図22は縦方向第2ヒストグラム15nおよび縦方向微分第1画像15bの関係を示す説明図である。縦方向微分第1画像15bの画素値を縦方向(積算方向221)で積算すると、そのヒストグラム(縦方向第2ヒストグラム15n)は、被検者1のプルキンエ像の現れる部分で極大値222、223を取る。この極大値222および223にそれぞれ対応する、縦方向ラインを224および225とする。
【0050】
続いて、縦方向微分第1画像15bを左右2つの領域に分割して得られた右側および左側の領域について、縦方向第2ヒストグラム15nの最大値または極大値に対応する、縦方向微分第1画像15bの縦方向のラインを指定して、縦方向微分第1画像15bから縦方向のラインを含んだ所定領域を切り出して、その切り出した画像を、それぞれ縦方向微分第5画像15oおよび縦方向微分第6画像15pとして取得するステップS14およびステップS15の処理が行われる。
図23では、縦方向ライン224を基準として左100ピクセル分、右100ピクセル分の領域を縦方向微分第5画像15oとし、縦方向ライン225を基準として左100ピクセル分、右100ピクセル分の領域を縦方向微分第6画像15pとしている。
このように縦方向第2ヒストグラム15nが被検者1のプルキンエ像の現れる部分で極大値を取るといった性質を用いれば、被検者の眼の位置を縦方向で絞り込むことができる。
【0051】
続いて、縦方向微分第5画像15oおよび縦方向微分第6画像15pの各画素について、その微分値の絶対値、正値または負値を横方向で積算して得られるヒストグラムをそれぞれ横方向第4ヒストグラム15qおよび横方向第5ヒストグラム15rとして生成するステップS16およびステップS17の処理が行われる。
図24は、横方向第4ヒストグラム15qと縦方向微分第5画像15oの関係および横方向第5ヒストグラム15rと縦方向微分第6画像15pの関係を示す説明図である。縦方向微分第5画像15oの画素値を横方向(積算方向241)で積算すると、そのヒストグラム(横方向第4ヒストグラム15q)は、上瞼の部分で最大値243を取る。

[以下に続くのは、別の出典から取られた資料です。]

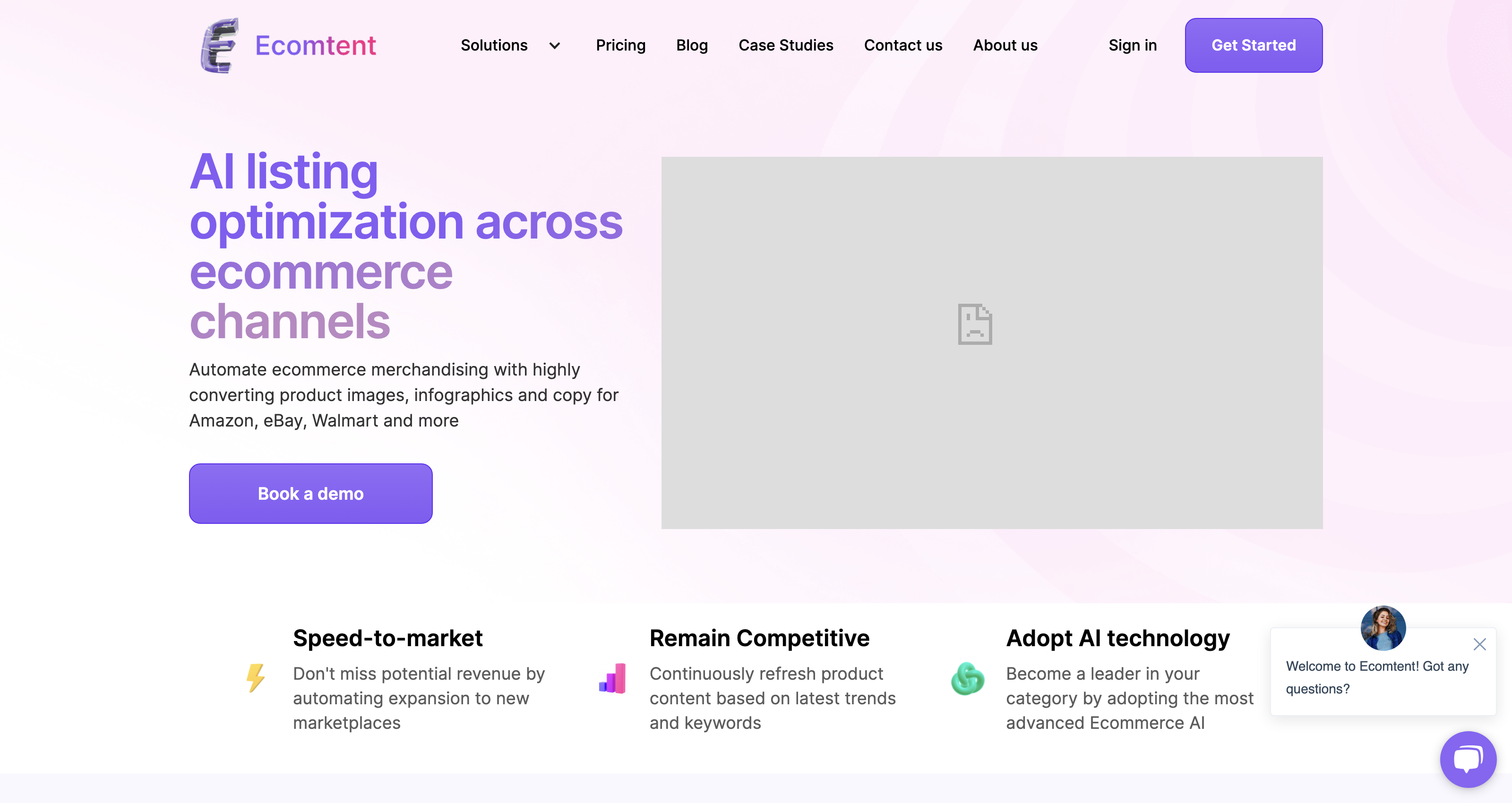Navigate to Contact us
1512x803 pixels.
[x=903, y=45]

また、縦方向微分第6画像15pの画素値を横方向(積算方向242)で積算すると、そのヒストグラム(横方向第5ヒストグラム15r)は、上瞼の部分で最大値244を取る。この最大値243および244にそれぞれ対応する、横方向ラインを245および246とする。
【0052】
続いて、横方向第4ヒストグラム15qおよび横方向第5ヒストグラム15rの最大値または極大値に対応する、縦方向微分第5画像15oおよび縦方向微分第6画像15pの横方向のラインを指定して、縦方向微分第5画像15oおよび縦方向微分第6画像15pから横方向のラインを含んだ所定領域を指定して、その指定した所定領域をそれぞれ第5領域15sおよび第6領域15tとして生成するステップS18およびステップS19の処理が行われる。
図25は、縦方向微分第5画像15oと第5領域15sの関係および縦方向微分第6画像15pと第6領域15tの関係を示す説明図である。実施例3では、横方向ライン245を基準として、上15ピクセル分、下100ピクセル分の領域を第5領域15sとしている。また、横方向ライン246を基準として、上15ピクセル分、下100ピクセル分の領域を第6領域15tとしている。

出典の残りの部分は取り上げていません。